With a population of 5,200, Lincoln is a rural town an hour north of Bangor off Interstate 95.
Over the past year, Lincoln’s paper mill added a $36 million tissue machine, creating about 40 jobs; Penobscot Valley Hospital finished a new surgical suite; land sales and construction along Lincoln’s 14 lakes have boomed; and a Veterans Administration clinic on River Road is due to open next month. Since 2003, at least six new retail businesses have opened or expanded along West Broadway, one of the town’s main thoroughfares.
“Wal-Mart’s expansion will draw many more people to Lincoln who will not only shop Wal-Mart but will also visit other stores in town,” Town Manager Glenn Aho said.
Wal-Mart store managers told employees about three weeks ago that an expansion would be occurring this spring. Engineers have been doing soil sampling tests on site for about two weeks. Wal-Mart briefed town officials as a courtesy, Buchanan said.
The company must seek permits with the state Department of Environmental Protection, Department of Transportation and Lincoln’s planning board. No application dates have been set, Buchanan said, but Wal-Mart is working with DEP and hopes to begin the application process soon.
The existing store employs 107 full- and part-time workers. No other retailers are part of the expansion, Buchanan said.
Though Wal-Mart has a reputation for being unfriendly to small-town America, particularly downtowns, Aho didn’t expect Lincoln merchants would fight the expansion.

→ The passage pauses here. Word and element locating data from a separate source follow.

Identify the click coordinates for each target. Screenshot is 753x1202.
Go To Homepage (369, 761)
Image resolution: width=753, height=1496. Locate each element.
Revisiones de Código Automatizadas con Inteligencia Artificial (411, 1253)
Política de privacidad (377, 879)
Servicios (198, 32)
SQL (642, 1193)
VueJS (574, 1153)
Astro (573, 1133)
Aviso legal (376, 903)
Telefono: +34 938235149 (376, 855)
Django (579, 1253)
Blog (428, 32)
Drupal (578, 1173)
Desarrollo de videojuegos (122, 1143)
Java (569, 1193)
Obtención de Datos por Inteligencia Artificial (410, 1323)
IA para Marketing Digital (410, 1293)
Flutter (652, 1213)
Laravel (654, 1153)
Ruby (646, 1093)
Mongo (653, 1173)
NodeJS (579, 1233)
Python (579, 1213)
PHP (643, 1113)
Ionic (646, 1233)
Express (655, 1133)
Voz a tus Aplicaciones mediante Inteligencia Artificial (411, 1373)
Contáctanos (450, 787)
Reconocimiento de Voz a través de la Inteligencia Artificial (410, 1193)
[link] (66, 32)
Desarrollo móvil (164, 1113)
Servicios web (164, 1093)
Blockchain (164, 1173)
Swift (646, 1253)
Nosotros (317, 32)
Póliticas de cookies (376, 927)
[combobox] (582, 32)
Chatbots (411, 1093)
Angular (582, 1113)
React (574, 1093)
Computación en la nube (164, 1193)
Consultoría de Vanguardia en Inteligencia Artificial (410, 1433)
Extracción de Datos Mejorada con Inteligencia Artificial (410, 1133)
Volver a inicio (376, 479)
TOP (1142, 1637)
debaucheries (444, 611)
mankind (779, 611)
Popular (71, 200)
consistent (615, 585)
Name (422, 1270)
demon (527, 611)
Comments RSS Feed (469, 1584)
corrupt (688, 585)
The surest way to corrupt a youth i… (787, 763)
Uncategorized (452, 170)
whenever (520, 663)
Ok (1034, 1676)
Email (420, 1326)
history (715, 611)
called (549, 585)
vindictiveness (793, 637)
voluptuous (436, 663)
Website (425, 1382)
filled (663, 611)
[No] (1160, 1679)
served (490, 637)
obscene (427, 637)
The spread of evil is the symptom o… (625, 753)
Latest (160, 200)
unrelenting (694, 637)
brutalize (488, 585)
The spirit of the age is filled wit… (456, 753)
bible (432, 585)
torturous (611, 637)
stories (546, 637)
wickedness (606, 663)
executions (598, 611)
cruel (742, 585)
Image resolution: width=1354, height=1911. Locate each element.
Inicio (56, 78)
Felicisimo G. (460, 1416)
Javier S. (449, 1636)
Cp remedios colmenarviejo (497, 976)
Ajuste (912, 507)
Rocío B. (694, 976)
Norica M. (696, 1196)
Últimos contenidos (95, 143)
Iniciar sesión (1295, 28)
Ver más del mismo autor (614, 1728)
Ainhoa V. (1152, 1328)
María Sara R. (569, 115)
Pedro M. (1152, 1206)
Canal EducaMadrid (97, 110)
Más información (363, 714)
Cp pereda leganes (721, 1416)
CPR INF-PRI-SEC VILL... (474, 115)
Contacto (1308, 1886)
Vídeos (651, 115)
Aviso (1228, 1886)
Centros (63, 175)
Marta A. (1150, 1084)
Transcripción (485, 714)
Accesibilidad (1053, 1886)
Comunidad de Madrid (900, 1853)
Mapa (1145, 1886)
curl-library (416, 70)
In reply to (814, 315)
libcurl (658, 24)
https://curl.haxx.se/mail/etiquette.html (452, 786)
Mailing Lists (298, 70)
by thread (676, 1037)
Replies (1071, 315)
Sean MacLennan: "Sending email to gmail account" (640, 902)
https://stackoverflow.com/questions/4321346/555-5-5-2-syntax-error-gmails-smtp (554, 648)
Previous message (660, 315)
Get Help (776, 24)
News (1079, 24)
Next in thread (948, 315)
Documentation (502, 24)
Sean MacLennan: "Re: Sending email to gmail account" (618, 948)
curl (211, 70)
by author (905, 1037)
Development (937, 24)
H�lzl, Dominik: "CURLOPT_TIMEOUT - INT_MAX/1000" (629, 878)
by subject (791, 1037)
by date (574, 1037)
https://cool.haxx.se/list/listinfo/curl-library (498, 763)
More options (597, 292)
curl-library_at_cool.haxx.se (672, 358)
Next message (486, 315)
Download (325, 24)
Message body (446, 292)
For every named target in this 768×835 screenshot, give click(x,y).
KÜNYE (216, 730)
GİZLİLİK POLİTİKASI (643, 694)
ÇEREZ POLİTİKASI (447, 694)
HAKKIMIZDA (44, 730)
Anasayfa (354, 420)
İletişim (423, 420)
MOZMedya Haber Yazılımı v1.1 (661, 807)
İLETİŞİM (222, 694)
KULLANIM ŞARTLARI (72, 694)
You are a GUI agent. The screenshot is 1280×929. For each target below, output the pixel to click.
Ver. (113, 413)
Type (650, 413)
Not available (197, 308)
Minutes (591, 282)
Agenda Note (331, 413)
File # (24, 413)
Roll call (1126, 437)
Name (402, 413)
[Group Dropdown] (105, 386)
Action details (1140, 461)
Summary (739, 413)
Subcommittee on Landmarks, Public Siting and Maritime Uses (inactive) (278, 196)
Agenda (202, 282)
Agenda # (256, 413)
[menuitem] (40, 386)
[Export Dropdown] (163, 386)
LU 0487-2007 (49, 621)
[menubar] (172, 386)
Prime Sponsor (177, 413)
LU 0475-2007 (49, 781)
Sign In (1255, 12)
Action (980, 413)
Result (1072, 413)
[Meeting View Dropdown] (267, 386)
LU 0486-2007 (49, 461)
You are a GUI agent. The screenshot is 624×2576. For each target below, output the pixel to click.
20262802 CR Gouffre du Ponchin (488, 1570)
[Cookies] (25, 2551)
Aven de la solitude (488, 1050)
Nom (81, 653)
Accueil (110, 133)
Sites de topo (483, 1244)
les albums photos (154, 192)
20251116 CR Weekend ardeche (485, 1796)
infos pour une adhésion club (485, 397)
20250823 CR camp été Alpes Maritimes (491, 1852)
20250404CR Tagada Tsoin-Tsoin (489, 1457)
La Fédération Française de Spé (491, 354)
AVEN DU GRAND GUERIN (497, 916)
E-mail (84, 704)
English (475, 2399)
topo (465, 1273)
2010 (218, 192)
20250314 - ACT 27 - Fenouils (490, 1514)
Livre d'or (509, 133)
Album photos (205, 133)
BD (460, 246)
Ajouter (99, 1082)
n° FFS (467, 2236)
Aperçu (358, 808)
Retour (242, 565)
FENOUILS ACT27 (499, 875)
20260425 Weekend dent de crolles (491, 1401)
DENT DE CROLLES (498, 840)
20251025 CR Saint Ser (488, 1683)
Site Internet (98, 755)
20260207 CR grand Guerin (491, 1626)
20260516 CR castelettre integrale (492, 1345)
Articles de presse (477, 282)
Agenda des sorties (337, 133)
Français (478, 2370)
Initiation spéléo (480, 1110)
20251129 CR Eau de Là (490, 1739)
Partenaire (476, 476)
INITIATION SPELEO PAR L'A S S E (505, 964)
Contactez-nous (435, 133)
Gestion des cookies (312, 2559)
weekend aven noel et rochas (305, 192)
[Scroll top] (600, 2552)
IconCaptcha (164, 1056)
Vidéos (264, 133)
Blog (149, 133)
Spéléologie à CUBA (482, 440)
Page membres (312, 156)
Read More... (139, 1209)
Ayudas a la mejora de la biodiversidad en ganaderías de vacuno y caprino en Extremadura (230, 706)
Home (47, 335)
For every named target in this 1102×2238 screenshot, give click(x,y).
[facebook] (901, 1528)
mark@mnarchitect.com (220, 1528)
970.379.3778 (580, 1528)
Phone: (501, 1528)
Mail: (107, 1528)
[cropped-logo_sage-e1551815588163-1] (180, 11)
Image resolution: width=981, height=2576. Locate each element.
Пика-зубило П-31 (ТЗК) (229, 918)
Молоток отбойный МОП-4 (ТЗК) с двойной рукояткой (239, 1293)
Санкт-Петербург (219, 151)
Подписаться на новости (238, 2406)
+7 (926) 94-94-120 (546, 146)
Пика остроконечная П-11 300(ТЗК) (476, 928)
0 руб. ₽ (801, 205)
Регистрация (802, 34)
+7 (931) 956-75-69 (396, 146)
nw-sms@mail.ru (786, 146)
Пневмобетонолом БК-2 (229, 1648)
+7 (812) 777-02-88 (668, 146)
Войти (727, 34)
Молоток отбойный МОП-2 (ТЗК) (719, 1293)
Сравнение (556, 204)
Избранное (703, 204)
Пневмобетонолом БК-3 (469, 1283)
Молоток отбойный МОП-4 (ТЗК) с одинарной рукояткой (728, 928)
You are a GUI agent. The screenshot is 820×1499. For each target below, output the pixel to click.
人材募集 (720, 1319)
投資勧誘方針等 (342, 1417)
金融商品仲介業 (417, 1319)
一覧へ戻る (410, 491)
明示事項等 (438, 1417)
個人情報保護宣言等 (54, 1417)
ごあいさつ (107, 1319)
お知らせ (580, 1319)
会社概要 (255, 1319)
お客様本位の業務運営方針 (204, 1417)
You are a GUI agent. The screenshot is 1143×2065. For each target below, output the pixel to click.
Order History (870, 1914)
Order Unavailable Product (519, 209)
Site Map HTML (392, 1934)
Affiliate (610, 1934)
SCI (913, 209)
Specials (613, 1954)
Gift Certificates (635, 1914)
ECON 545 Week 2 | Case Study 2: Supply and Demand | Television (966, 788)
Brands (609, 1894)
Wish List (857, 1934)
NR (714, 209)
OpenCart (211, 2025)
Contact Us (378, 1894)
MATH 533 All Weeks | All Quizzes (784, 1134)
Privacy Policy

Lincoln’s downtown is small and most stores have existed comfortably with the existing Wal-Mart for years, he said.
“Our downtown merchants have niche markets,” Aho said, “and they [Wal-Mart] are not doing a tire and lube facility, no drive-through pharmacy.”
Wal-Mart might challenge the local food stores, Hannaford and Steaks N’Stuff, and 24-hour convenience gas marts. It will have an expanded general merchandise area and a full-service grocery store featuring a bakery, delicatessen, frozen foods, meat and dairy departments, and a fresh produce section.
The Supercenter, Wal-Mart’s 13th in Maine, is supposed to increase the town’s tax base without necessarily increasing the strain on town municipal services or infrastructure, Clay said.
Also known as Route 6, West Broadway is a state road, and Wal-Mart does not anticipate the expansion generating significant traffic problems, Buchanan said. The company will pay for road improvements to ease traffic at the new site.